# Work instructions:
From the entries below, copy out all lines holding "each".

# Data for processing:
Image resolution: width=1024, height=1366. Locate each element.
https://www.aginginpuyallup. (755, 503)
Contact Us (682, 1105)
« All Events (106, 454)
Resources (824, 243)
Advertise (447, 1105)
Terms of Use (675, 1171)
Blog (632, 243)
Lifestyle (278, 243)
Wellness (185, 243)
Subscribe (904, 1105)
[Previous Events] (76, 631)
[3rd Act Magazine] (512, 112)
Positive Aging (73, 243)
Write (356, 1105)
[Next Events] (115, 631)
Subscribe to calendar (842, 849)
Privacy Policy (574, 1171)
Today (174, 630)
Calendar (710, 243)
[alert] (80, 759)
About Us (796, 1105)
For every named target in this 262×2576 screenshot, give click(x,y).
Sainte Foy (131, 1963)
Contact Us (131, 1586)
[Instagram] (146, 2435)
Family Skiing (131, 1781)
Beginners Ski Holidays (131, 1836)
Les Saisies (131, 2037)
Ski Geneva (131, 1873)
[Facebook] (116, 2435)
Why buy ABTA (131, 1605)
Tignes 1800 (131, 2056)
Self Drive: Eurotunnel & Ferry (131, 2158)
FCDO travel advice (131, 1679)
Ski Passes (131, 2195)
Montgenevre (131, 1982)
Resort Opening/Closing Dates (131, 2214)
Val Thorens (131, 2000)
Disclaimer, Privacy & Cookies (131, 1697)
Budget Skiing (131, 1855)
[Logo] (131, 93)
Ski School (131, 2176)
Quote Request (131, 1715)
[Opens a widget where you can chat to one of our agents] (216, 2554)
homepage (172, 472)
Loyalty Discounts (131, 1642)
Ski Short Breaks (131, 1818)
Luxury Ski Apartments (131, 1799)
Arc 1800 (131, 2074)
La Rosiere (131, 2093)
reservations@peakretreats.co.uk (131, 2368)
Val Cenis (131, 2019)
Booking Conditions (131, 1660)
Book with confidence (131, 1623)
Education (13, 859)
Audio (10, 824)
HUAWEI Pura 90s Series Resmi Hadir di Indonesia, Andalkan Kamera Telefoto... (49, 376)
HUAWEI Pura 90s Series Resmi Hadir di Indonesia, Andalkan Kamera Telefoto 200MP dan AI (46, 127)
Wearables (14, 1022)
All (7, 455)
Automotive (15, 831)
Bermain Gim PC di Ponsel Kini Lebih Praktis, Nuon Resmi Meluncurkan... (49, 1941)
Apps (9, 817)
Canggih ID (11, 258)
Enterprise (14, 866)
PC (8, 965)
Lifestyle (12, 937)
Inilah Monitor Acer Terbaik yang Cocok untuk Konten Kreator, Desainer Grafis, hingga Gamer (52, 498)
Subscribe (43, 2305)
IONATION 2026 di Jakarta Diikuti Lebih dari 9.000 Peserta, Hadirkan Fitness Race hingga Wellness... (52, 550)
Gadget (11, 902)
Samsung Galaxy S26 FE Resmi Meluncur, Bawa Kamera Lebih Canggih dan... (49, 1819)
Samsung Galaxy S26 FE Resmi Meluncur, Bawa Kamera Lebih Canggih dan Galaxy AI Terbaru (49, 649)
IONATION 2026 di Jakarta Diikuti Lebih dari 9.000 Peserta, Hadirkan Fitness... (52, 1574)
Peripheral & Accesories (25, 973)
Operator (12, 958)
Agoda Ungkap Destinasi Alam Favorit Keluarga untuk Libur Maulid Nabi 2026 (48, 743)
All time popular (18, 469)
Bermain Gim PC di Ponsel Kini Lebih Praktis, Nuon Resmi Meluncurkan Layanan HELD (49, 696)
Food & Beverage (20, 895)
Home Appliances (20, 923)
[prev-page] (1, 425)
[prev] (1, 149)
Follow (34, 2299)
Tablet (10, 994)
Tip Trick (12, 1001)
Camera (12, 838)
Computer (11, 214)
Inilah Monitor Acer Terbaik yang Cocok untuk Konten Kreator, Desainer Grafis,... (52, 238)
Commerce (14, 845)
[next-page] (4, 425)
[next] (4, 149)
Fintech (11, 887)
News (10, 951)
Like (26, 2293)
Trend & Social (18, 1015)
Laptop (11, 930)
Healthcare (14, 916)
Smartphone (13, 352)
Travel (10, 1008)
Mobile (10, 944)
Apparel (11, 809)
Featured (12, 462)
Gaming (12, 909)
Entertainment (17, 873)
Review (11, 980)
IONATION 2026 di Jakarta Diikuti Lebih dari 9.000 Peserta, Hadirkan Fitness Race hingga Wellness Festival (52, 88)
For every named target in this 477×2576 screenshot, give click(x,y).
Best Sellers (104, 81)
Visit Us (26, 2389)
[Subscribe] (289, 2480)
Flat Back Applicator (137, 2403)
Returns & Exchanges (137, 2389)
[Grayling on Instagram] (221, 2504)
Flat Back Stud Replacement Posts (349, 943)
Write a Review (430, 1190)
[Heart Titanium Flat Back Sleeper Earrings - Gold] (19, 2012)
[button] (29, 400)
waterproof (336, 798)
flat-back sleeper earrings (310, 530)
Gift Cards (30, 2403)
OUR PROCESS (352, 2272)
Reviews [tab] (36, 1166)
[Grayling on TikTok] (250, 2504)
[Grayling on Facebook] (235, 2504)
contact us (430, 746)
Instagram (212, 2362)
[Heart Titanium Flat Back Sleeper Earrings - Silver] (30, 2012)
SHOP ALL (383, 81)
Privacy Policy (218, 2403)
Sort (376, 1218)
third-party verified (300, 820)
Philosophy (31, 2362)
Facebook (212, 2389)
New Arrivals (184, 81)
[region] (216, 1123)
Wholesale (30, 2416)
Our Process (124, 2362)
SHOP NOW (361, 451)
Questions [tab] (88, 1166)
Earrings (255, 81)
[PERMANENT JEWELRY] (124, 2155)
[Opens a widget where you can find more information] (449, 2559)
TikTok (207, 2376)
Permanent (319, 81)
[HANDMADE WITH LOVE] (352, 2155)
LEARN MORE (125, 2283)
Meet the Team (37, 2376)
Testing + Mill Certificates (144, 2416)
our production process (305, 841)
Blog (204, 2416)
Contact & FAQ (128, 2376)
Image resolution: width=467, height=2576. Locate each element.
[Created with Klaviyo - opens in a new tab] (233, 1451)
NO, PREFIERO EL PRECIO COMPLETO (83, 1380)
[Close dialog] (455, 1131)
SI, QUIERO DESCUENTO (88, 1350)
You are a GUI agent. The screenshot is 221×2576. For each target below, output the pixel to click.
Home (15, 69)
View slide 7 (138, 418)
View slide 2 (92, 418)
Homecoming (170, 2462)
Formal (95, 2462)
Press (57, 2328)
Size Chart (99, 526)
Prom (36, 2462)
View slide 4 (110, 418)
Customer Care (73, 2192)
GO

# Your response:
Image resolution: width=1024, height=1366. Locate each element.
Image resolution: width=467, height=2576. Locate each element.
You are a GUI agent. The screenshot is 221×2576. For each target below, output the pixel to click.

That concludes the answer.